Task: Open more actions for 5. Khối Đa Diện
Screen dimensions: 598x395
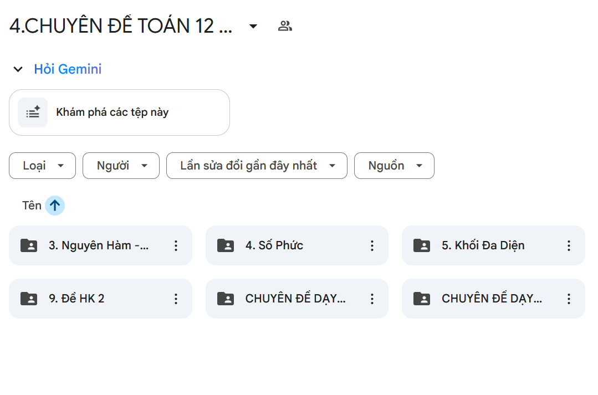Action: click(x=569, y=245)
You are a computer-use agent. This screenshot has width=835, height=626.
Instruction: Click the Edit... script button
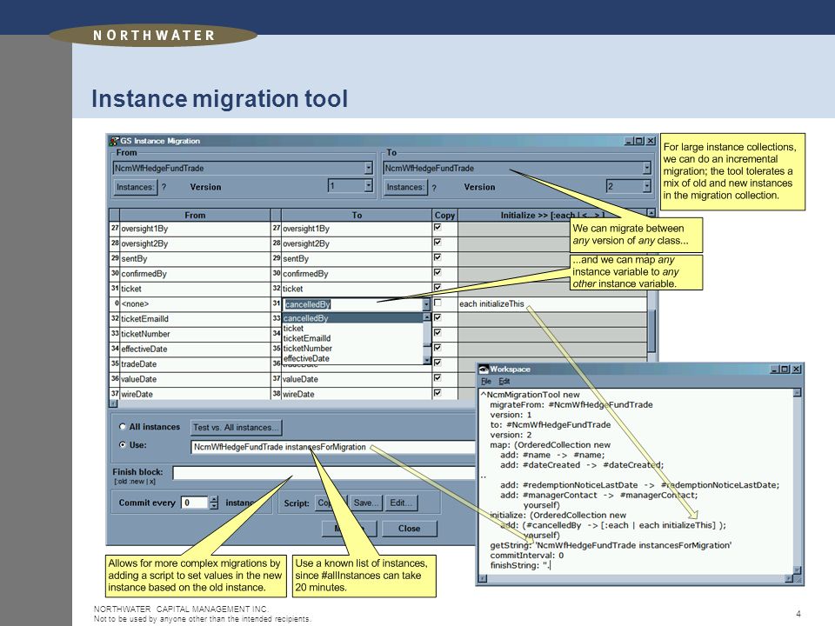point(400,503)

» **What you are asked to do**: Reproduce exactly, with every picture left out, the lines from the one that contains "Screen dimensions: 598x395" to the final line of the records above.

» **Answer box**:
Screen dimensions: 598x395
Action: click(x=569, y=245)
You are a computer-use agent. This screenshot has width=835, height=626.
Instruction: Click the Edit... script button
point(400,503)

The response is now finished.